Mientras tanto, las elecciones pasadas en Grecia dieron el triunfo al partido conservador, el cual era el favorito de Alemania. Con esto, se garantiza la estancia del país griego en la eurozona. Ante el beneplácito de la Canciller Merkel, la nación alemana anunció que podría suavizar las condiciones del rescate para los griegos y con esta decisión Chipre saldría beneficiado tras la estabilización progresiva del país helénico y tendría mayor representación al presidir el grupo del euro.  Por su parte, el presidente de España, Mariano Rajoy, trató de no solicitar nuevos préstamos, pero ante la presión y las pocas salidas para solucionar la crisis financiera por la que atraviesa el país pidió un rescate de hasta 100,000 millones para inyectar la banca y reactivar la economía.

La realidad y el FMI

La titular del Fondo Monetario Internacional, Christine Lagarde, lamentó que los líderes europeos no lleguen a un acuerdo y dificulten más la búsqueda de soluciones para estabilizar al euro. Por su parte, tanto Alemania como el Fondo se han declarado listos para inyectar millones de euros en caso de que así lo determinen sus líderes. En la Cumbre del G-20, que se realizó el 18 y 19 de junio en Los Cabos, México, el tema central fue la situación del Euro, las principales potencias solicitaron a Europa realizar todas las estrategias alcanzables para estabilizar la situación de su moneda. El 21 de junio se realizó la junta del Eurogrupo y para finales de ese mes se reunirá el Consejo Europeo de jefes de Estado y de Gobierno. Los acuerdos y las decisiones que tome la eurozona en estas reuniones serán decisivos para el futuro de su moneda.

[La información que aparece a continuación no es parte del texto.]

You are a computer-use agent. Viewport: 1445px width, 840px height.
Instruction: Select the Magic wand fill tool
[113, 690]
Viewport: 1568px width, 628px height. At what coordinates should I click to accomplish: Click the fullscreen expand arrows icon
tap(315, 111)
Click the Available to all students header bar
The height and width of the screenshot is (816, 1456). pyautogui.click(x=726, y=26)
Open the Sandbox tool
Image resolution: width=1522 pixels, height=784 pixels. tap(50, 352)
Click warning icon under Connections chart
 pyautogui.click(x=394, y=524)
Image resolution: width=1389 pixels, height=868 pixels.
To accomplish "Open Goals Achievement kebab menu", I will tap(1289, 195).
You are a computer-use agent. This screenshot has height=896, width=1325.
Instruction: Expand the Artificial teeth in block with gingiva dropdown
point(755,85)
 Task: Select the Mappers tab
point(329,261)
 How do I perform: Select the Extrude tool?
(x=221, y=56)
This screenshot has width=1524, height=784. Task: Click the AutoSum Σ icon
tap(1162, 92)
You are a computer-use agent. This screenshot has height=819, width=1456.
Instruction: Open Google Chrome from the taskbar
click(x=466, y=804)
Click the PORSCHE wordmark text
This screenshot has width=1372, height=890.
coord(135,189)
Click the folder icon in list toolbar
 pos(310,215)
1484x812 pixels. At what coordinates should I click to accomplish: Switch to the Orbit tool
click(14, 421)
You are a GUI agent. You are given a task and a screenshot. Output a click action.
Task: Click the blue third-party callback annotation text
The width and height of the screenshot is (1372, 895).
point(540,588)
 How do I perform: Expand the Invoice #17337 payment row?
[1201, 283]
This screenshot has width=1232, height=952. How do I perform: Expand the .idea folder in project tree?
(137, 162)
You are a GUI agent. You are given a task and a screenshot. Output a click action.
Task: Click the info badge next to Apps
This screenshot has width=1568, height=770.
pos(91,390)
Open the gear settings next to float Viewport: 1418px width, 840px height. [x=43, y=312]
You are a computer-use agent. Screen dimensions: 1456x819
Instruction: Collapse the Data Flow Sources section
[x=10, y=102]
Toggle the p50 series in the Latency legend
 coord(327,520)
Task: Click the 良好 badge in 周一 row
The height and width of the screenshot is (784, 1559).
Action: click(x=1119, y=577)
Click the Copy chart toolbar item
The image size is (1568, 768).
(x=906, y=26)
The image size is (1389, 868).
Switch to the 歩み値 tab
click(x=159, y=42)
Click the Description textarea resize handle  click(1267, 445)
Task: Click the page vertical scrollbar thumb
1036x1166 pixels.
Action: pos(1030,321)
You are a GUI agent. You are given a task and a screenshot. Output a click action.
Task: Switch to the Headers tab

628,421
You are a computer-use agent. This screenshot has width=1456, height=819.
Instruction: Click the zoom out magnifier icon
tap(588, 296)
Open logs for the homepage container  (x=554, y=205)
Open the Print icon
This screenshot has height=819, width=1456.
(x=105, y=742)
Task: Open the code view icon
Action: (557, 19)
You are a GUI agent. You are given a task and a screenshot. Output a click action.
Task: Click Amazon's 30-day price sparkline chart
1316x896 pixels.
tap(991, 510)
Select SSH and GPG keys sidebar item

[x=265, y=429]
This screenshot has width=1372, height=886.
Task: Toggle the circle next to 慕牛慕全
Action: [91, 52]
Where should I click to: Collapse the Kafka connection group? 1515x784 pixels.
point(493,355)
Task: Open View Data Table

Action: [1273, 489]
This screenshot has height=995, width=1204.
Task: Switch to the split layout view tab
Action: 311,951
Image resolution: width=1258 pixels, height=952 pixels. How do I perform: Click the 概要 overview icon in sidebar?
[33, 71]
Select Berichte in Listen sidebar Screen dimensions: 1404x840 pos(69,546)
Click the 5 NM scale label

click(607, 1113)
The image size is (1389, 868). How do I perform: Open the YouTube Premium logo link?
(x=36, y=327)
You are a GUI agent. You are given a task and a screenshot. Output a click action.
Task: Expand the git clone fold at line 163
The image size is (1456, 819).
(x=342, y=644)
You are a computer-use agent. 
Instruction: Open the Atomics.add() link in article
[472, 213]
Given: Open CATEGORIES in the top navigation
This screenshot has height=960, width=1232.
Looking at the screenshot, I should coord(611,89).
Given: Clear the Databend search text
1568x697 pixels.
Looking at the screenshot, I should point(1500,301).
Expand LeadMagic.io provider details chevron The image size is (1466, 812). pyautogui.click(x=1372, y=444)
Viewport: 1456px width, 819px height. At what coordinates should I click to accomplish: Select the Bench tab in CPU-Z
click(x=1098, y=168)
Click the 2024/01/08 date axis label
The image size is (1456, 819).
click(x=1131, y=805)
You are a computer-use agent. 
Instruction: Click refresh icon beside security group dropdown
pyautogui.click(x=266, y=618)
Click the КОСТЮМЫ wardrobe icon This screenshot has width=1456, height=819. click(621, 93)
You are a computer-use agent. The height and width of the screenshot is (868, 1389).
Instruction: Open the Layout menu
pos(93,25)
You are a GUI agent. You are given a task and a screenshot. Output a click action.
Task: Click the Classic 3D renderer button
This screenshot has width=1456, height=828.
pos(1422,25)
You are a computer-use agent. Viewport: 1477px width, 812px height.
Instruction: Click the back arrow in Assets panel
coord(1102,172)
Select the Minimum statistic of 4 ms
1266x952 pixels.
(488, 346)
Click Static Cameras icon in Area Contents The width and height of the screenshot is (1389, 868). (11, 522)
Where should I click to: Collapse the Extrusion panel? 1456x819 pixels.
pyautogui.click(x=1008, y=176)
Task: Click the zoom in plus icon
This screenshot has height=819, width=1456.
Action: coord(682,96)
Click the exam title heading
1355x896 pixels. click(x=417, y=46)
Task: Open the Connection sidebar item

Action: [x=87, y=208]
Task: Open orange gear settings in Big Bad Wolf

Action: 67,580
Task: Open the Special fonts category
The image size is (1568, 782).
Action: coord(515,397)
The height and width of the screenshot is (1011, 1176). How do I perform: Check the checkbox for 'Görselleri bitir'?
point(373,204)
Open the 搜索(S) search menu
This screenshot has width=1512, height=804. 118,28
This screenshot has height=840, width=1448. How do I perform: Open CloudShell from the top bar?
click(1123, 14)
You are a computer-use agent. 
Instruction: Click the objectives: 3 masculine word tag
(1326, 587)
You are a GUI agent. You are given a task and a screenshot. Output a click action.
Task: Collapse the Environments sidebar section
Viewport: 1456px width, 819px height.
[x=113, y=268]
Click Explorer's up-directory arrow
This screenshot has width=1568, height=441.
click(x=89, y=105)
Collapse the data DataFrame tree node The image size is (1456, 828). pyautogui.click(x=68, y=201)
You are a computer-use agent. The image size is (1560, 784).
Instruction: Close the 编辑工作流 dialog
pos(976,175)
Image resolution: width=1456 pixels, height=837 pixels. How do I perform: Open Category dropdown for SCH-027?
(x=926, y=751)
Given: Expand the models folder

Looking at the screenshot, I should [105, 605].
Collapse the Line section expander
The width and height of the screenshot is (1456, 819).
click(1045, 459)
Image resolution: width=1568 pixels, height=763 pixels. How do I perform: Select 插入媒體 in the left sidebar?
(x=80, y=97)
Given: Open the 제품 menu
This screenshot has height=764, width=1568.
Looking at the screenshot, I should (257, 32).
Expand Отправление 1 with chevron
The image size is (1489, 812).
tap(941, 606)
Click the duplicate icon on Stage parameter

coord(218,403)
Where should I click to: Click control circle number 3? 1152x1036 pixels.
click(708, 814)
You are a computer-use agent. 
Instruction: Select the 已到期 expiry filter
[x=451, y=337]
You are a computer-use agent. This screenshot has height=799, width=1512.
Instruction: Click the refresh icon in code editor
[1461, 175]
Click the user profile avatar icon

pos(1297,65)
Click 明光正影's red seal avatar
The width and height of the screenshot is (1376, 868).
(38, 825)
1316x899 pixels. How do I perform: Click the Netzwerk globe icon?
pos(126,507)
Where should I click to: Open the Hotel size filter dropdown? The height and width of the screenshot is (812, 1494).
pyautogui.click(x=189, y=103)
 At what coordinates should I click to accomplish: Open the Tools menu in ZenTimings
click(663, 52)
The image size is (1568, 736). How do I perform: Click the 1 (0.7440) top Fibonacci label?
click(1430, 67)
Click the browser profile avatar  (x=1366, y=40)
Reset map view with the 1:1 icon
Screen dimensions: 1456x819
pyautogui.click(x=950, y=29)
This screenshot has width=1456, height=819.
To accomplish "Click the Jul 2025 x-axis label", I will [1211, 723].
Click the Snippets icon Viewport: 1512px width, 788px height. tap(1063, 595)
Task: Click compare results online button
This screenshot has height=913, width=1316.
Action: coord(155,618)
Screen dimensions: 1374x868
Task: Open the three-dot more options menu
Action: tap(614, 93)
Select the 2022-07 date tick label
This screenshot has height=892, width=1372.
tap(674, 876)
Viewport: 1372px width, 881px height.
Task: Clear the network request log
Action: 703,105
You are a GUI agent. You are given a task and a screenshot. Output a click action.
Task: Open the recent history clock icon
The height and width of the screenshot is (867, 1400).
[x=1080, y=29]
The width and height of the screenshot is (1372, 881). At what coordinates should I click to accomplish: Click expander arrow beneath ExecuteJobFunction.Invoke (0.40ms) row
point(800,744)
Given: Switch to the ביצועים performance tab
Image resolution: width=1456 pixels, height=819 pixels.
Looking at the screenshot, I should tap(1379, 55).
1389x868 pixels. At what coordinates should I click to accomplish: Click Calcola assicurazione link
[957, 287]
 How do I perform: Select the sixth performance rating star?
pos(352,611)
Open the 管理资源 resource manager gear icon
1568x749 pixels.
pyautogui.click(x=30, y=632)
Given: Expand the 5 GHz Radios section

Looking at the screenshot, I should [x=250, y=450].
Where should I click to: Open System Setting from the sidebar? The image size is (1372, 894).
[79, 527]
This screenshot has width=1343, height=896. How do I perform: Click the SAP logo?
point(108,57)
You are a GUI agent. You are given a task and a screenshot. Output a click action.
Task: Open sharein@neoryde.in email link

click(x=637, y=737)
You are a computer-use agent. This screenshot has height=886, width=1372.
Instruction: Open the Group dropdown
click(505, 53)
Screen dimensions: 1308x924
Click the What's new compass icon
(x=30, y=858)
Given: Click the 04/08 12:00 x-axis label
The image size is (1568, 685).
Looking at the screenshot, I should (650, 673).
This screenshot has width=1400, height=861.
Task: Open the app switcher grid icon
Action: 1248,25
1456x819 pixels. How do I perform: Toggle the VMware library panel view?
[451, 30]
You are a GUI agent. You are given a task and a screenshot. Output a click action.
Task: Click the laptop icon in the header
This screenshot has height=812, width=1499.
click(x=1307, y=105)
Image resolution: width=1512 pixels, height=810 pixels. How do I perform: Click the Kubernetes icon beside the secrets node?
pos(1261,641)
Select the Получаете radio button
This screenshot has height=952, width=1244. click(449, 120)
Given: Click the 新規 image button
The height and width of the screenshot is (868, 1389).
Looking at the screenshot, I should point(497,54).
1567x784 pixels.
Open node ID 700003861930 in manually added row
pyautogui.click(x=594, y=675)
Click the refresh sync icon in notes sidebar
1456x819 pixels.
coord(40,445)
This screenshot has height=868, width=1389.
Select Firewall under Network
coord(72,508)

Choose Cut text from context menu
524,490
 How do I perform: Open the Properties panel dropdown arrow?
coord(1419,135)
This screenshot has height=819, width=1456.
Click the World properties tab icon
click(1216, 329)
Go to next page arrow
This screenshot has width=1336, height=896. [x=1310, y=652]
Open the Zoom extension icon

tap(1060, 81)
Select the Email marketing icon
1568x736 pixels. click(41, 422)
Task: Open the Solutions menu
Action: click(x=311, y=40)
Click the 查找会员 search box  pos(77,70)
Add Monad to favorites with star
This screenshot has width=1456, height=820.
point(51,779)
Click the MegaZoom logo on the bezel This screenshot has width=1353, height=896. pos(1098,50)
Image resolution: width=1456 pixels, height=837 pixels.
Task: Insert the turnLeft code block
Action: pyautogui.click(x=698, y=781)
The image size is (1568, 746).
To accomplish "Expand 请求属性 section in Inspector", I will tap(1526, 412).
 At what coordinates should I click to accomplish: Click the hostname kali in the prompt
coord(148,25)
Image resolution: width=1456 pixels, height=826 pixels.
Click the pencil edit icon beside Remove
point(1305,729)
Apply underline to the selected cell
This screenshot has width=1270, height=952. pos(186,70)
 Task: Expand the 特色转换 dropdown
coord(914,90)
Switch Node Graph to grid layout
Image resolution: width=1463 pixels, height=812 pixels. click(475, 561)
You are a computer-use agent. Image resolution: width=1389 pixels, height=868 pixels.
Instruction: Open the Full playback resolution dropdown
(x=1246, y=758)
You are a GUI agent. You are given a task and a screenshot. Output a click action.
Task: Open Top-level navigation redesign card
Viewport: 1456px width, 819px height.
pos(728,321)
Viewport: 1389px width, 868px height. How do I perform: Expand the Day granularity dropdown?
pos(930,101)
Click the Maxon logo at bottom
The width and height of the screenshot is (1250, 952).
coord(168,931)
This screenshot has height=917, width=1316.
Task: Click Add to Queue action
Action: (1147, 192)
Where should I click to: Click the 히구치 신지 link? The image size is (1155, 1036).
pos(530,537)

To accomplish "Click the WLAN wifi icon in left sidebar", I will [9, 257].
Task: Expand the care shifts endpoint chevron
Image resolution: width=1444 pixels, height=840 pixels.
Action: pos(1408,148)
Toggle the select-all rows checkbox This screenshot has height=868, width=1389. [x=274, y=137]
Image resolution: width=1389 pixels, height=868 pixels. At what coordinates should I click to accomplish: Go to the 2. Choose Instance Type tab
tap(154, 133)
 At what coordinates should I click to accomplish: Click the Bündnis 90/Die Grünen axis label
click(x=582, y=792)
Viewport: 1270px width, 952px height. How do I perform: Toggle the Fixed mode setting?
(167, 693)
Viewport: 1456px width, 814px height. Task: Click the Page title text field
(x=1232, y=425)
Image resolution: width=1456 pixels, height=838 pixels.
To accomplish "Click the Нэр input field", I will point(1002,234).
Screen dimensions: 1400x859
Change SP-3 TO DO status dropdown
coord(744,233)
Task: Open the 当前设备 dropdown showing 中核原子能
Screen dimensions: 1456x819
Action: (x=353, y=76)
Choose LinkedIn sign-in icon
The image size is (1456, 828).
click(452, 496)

El grupo euro se ha convertido en el mayor riesgo para la economía mundial y ha orillado a las potencias mundiales para apoyarlo ante una inminente caída; los gobiernos de Estados Unidos, Canadá y Japón, a través de sus banqueros centrales, han endurecido las presiones para que los europeos actúen y se evite otra recesión financiera.